William McGurn writes The Poverty Preening of Professor Obama in The Wall Street Journal:
Now, leave aside the argument of whether poverty owes more to a lack of government spending or to family structure and other social breakdowns. Truth is, it’s simply false to say that Republicans won’t make the public “investments” needed to help the poor.
In New York in the 1990s, for example, Republican Mayor Rudy Giuliani not only invested in the police but sent them into the areas where they were most needed—primarily poor and minority neighborhoods. In too many other Democratic cities, by contrast, mayors in effect cede whole neighborhoods to the thugs and gangs.
Republicans are also willing to spend on education. What they are not willing to do is dump ever more dollars down the same rathole of big-city public school systems that function more as jobs programs for city bureaucrats and members of the teachers unions.
While we’re on the subject, note that it is the president who has tried to kill the Opportunity Scholarship program that gives poor parents in the District of Columbia the opportunity to send their children to schools such as the one where he and Michelle Obama send their own kids, the exclusive private school Sidwell Friends. Meanwhile, it is Republican John Boehner who has kept the program and public funding in place for those children who need it.

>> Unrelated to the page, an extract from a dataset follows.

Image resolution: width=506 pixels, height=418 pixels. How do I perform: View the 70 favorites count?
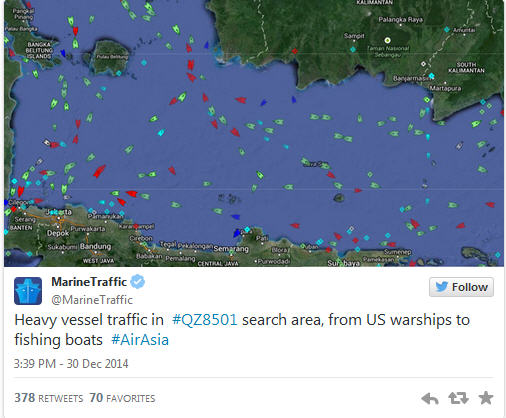point(122,398)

Mr. Brooks gamely tried to push back on the progressive pieties, arguing that antipoverty programs need to get past treating the poor as liabilities to be managed and start looking at poor men and women as untapped human capital. He further noted how it is the poor who suffer most when we measure programs by intentions rather than results. It would have been instructive to hear the president and Mr. Putnam explain if there is any metric they might embrace in place of what seems to be the one-size-fits-all liberal answer to any failed government anti-poverty program: increase spending.